When the monster finally arrived, in the wretched hours before dawn, M. Emanuel felt more dead than alive. He was fading out of consciousness just long enough for his arms to slacken, whereupon he would start fully awake and cling to the wood all the harder. Then something immense exploded out of the water not ten feet from where he floated, its black sides studded with barnacles and hung with seaweed in the parts that were not slick and smooth.
Emanuel wondered if there should be pain when it engulfed him. But the creature did no such thing.
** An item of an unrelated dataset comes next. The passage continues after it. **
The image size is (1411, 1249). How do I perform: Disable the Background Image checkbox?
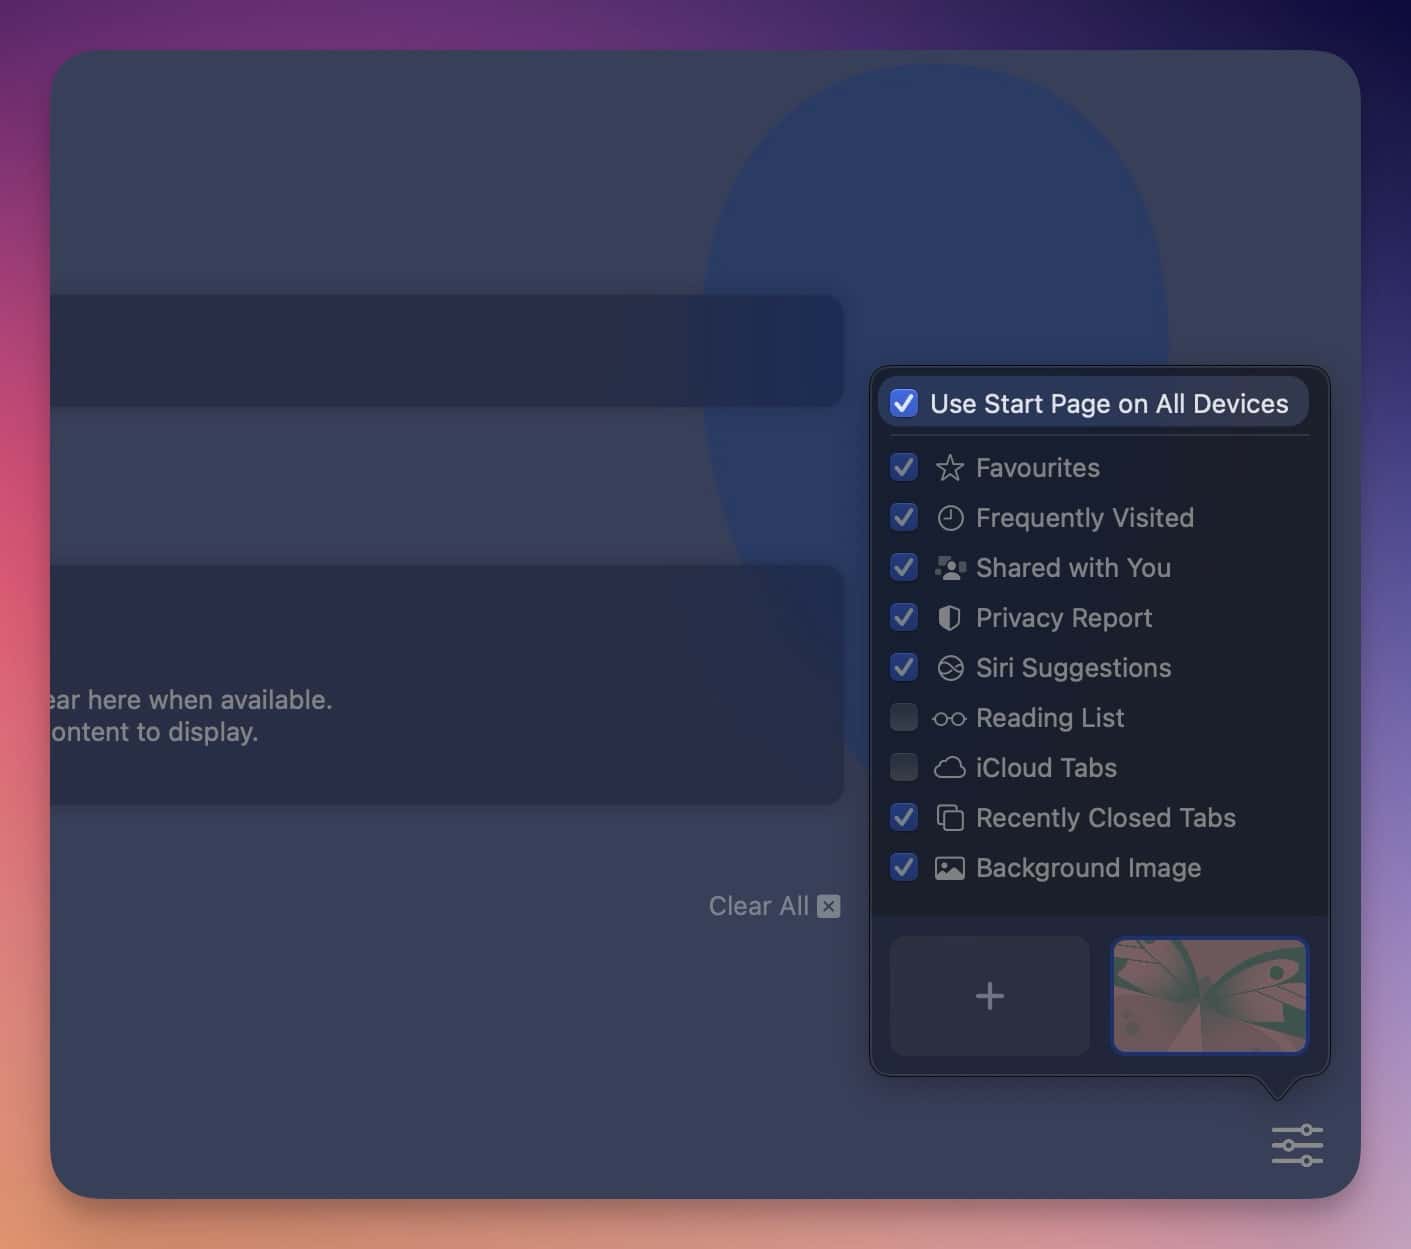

It paid him attention – even by that scant light, M. Emanuel could see a great eye drift past him – and indeed it seemed to snort in indignation, perhaps even disgust, at the puny creature it shared its bathwater with. With a flick of its tail and a scandalised trill, it arched its great back and returned to the deep.
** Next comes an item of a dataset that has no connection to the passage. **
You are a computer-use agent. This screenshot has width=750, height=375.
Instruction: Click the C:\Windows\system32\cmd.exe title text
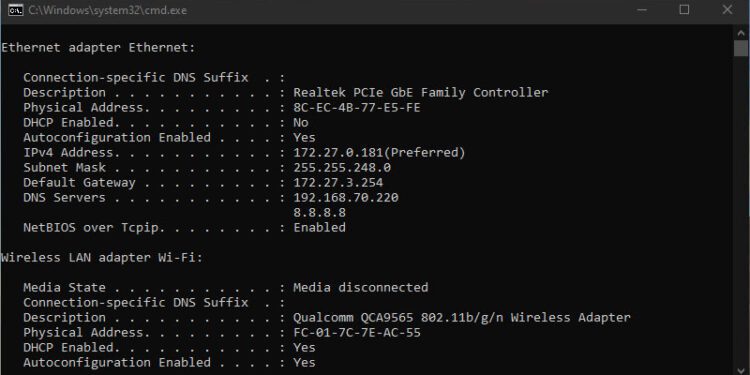point(108,10)
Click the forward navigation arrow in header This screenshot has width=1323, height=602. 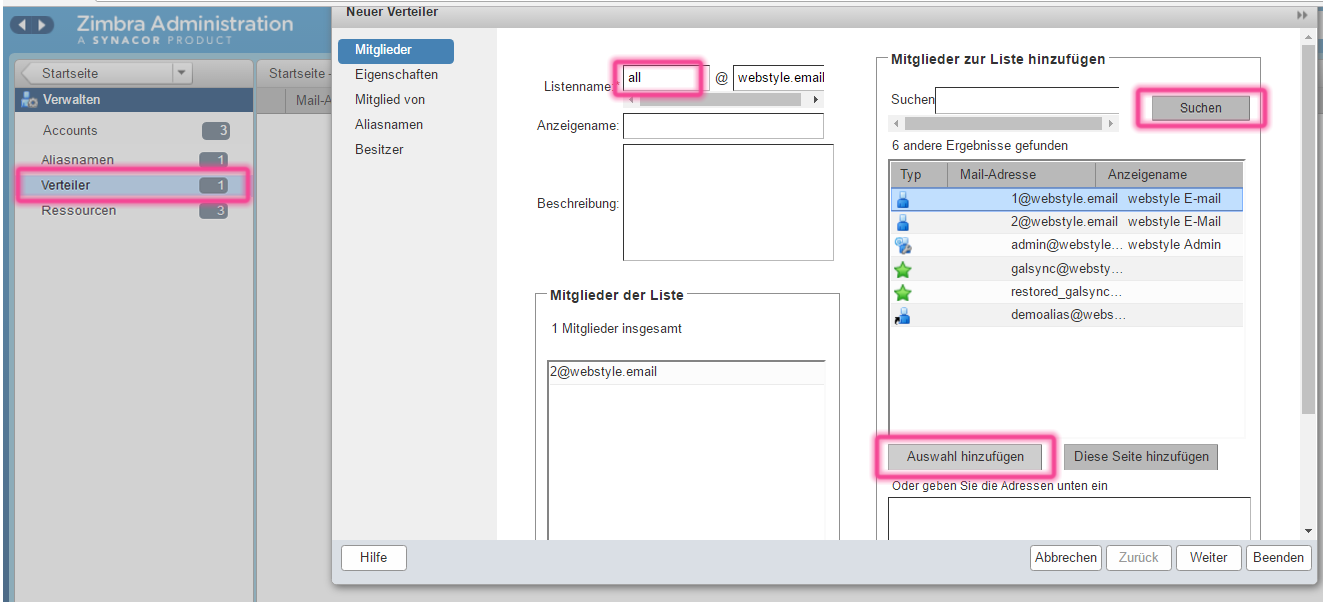43,25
The rising sun brought no cheer to M. Emanuel’s heart, taking its time to shade the sky indigo, then scarlet, then palest blue. He must soon let go of the bowsprit, and accept his fate. This realisation brought no emotion stronger than a slight regret. That miles away, Lucy Snowe should not know of how he died, or that he had thought of her, as his life began to slip away. The sea had grown choppy again, and as he undulated along its delicate whitecaps he allowed himself to wonder at what Lucy Snowe was wearing; if the white tendrils that brocaded the sea looked anything like the shawl she threw around her shoulders, as she made her way to le pensionnat.
Yes, Lucy Snowe; he allowed himself to think of her, of taking that face in his gentle hands; of seeing the features broaden into a smile. Of embracing her at last. His heart flailed against the cold, a losing battle, a futile effort. Yes, M. Emanuel had decided. As the sea closed over his head, as it surely must, he would think only of Lucy Snowe. Perhaps the heavenly father would forgive her heathen ways, if only to comfort the afterlife of his poor servant, lost at sea. Yes; even if it meant death here, they would be together, M. Emanuel decided. He would see her face again.
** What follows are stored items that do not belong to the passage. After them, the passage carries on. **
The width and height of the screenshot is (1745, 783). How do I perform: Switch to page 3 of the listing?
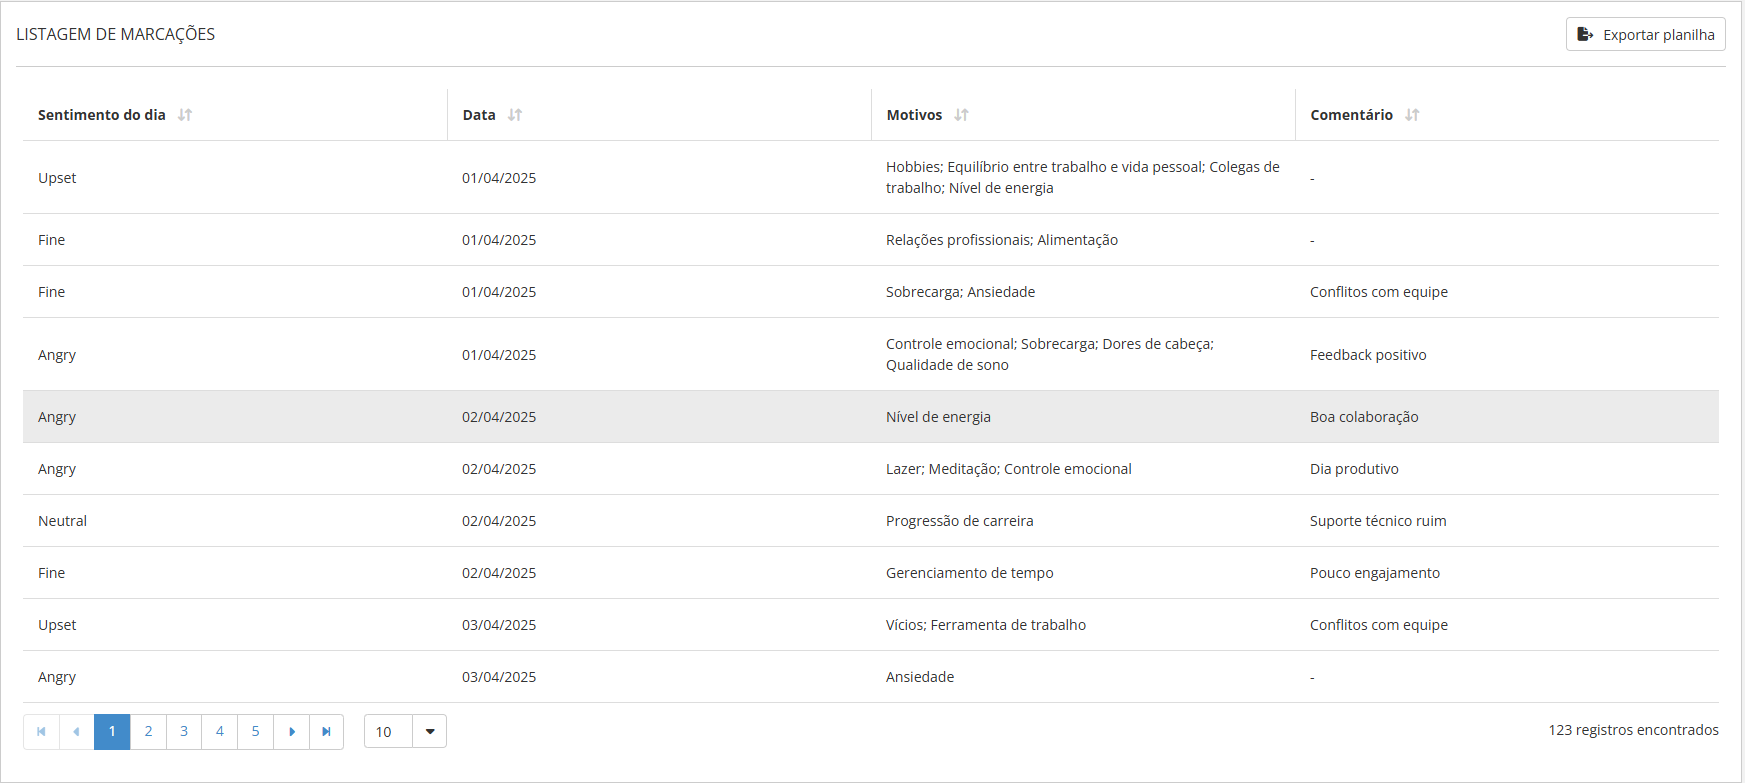coord(184,732)
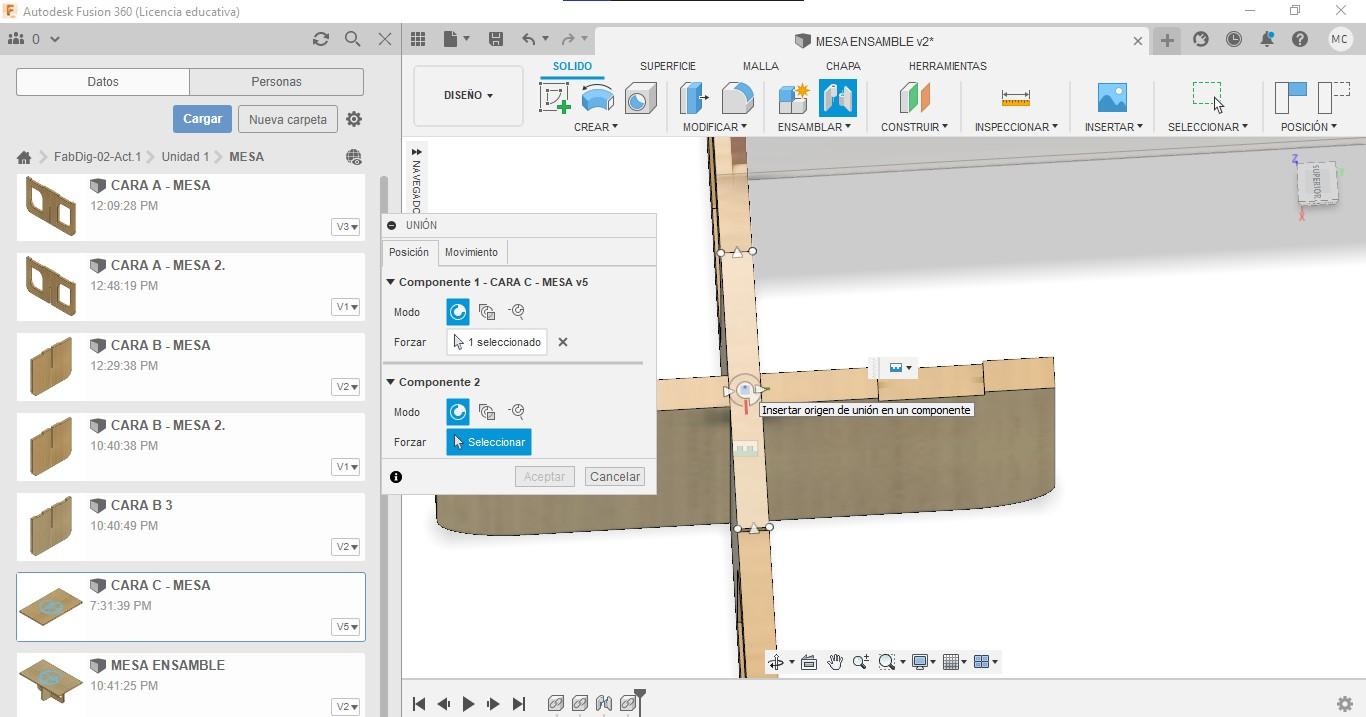Refresh the data panel
The width and height of the screenshot is (1366, 717).
[320, 39]
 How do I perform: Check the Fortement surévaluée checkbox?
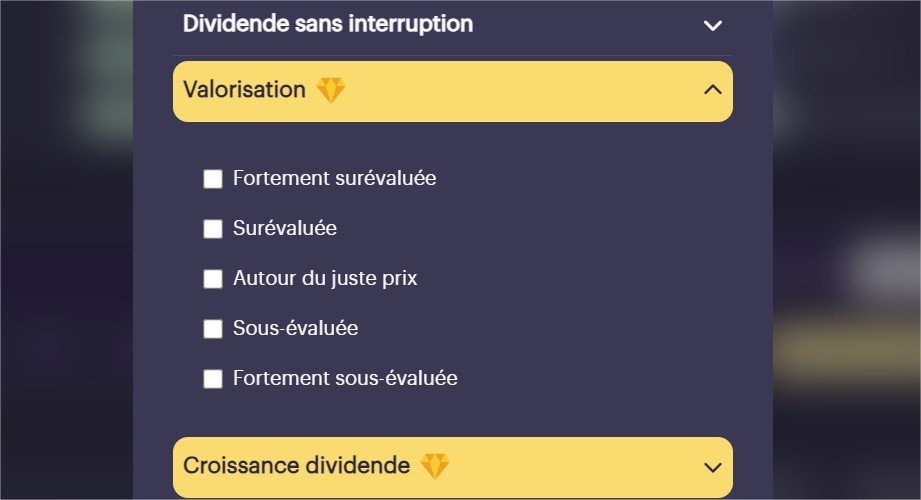[x=213, y=179]
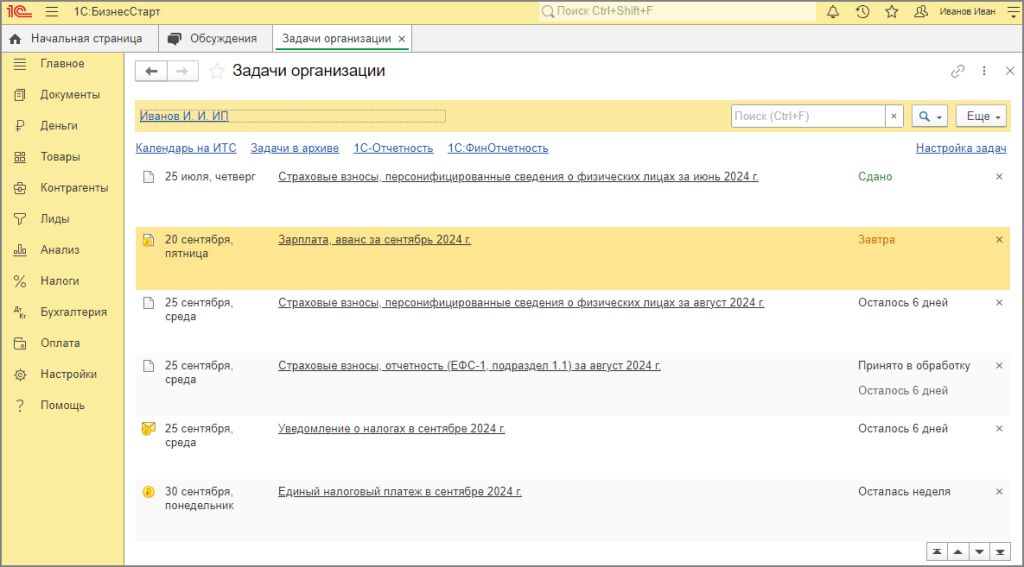Open the three-dots options menu
This screenshot has height=567, width=1024.
pos(984,71)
At roughly 8am, M. Emanuel allowed his arms to slither off the bowsprit; he felt at ease without the strain on his muscles, buoyant on a calm sea. He watched his ocean sanctuary bob off only a few feet, still within striking distance, even in his enfeebled state – which was fortunate, as at that very moment the sails of a ship split the horizon.
******
Mr Emanuel sniffed the carnation and placed it in his lapel. The suit was ill-fitting, but was the best a Russian whaling crew could do for the little Frenchman they had found in the middle of the ocean. Six months’ passage back to a port on the Black Sea, and then another long voyage back to France, had left M. Emanuel here, in a dismal but sun-drenched backroom at le pensionnat.
A gardener sat in the shade outside the window, fanning himself after spending the morning tugging weeds out of the soft brown earth where the flowers waved. In the background, a spire stood tall against a cerulean sky, as its bells struck the quarter hour.
That meant the messenger had been gone five minutes, leaving M. Emanuel stood in this awful flannel suit, hat in his hand, waiting for the woman to appear.
Soon, footsteps sounded along the corridor outside, steady and measured. The handle turned on the door; the hinges creaked. And M. Emanuel beamed.